Home to the Berkeley family for more than eight hundred years, Berkeley Castle towers above the River Severn, looking out towards the Welsh border which it was built to defend, its flag flying high. Around its walls lie the gardens where nuns lived in Saxon times, where Queen Elizabeth I walked in 1574, and where Edward Jenner pioneered the smallpox vaccine in 1796. Standing on the walls, and looking out across the lawn and meadows, this magical castle tells its own story
Built for Henry II in 1154, the keep surrounds the original mound of the Norman Castle, which in turn was built on the site of a Saxon nunnery. The castle, like all Norman castles, stands on a high point to command the surrounding countryside and facilitate defence. The massive stone edifice rears out of the hillside; as Gertrude Jekyll wrote when she saw it: ‘The giant walls and mighty buttresses look as if they have been carved by wind and weather out of some solid rock-mass, rather than wrought by human handiwork.
When the day is coming to its close, and the light becomes a little dim, and thin mist-films arise from the meadows, it might be an enchanted castle.’ The water meadows below the castle could be flooded at will to protect against potential enemies in dangerous times.Below the castle walls, the gardens fall away in terraces of grass walks with shrubs and climbers on the walls. Gertrude Jekyll helped to plant the terraces at the beginning of the last century, and today the planting specialises in scent, with roses a particular strength, while red valerian springs from the rugged walls. On the first level is the Bowling Alley, where Queen Elizabeth I played, the castle walls rising on one side, and a high yew hedge on the other. Turning back at the end of the alley, there are fine views of the castle.
The ancient yews have been variously clipped into arches in the eighteenth century and later into elephants, but the design is now lost.On the lower terrace below the Bowling Alley is the Lily Pond with a fountain playing, and a stone balustrade entwined with wisteria.

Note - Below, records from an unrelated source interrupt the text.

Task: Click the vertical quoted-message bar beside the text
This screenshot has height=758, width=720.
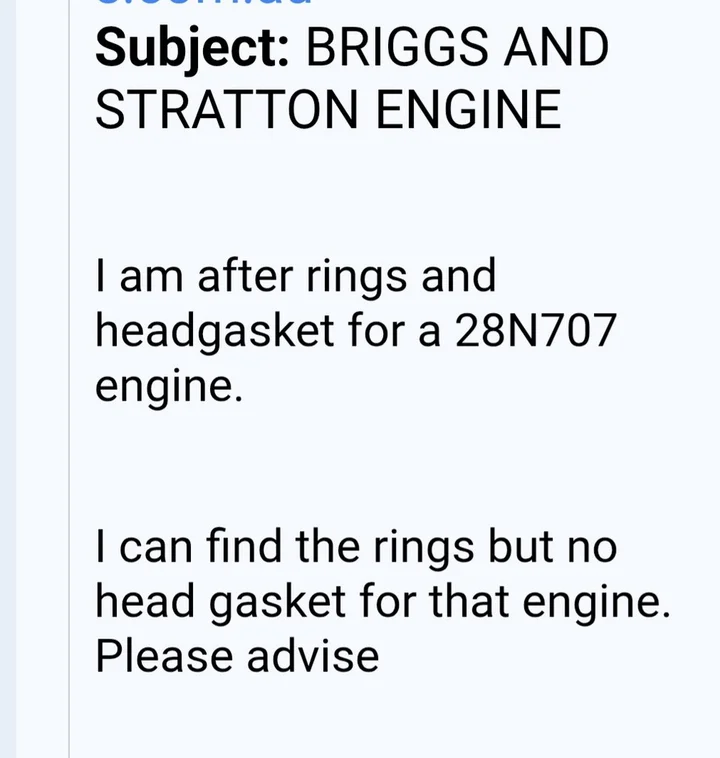Action: 69,379
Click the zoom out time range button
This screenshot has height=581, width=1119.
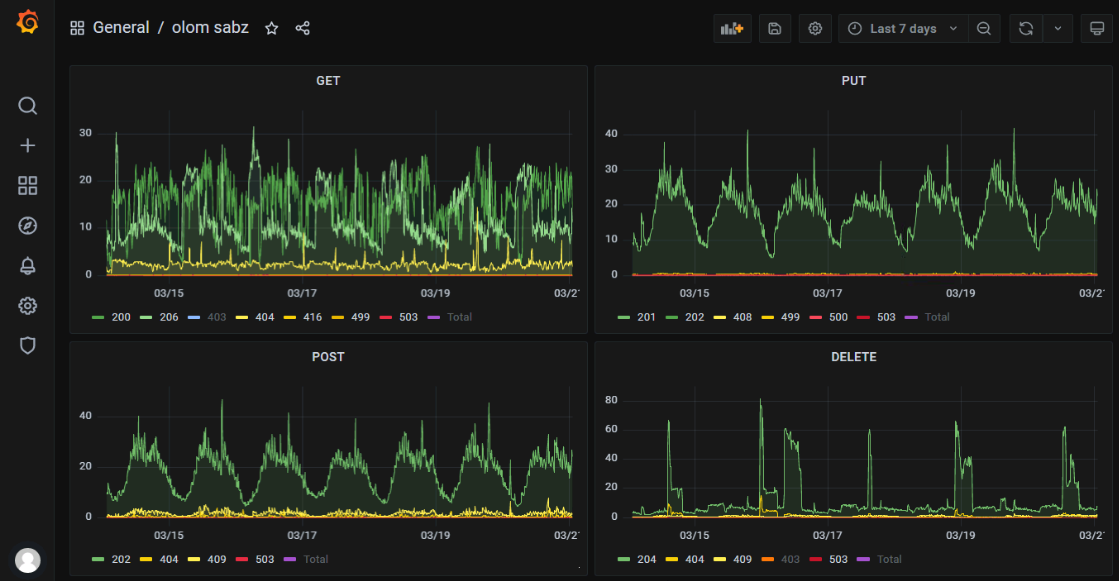click(x=984, y=29)
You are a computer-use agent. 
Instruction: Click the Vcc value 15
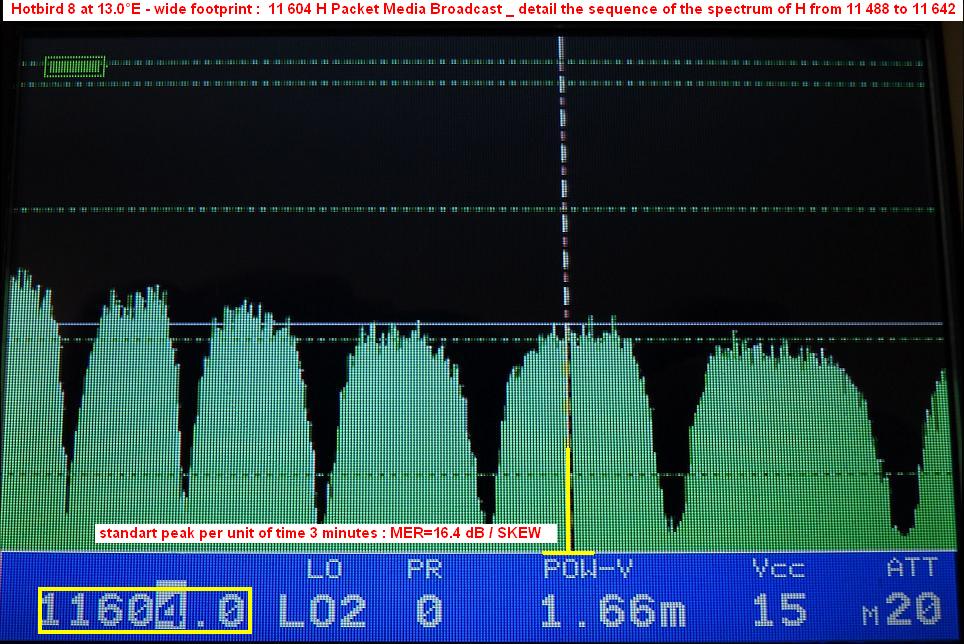[780, 610]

Steps descend to the great lawn, and from the top of the steps can be seen the kennels and stables of the Berkeley hunt, and beyond the deer park has herds of red and fallow deer. On the lawn a row of yews are clipped into tall pillars, while two pines said to have been brought back as cones from the battle of Culloden by the fourth Earl,are now tall and stately.
In the walled garden is a glass house which is used as a butterfly farm, warm and humid, where the forty two species of butterflies including some from Japan and Indonesia are free to fly and to rest on the tropical plants.The castle was the place of imprisonment and murder of King Edward II in 1327. It was written about by Shakespeare in Richard II:’How far is it my Lord to Berkeley now? Believe me, noble lord, I am a stranger here in Gloucestershire: These high wild hills and rough uneven ways draws out our miles and makes them wearisome.’ But today it is far from wearisome to visit Berkeley Castle; it is refreshing and rewarding and its long and fascinating history is written into the fabric of the ancient buildings.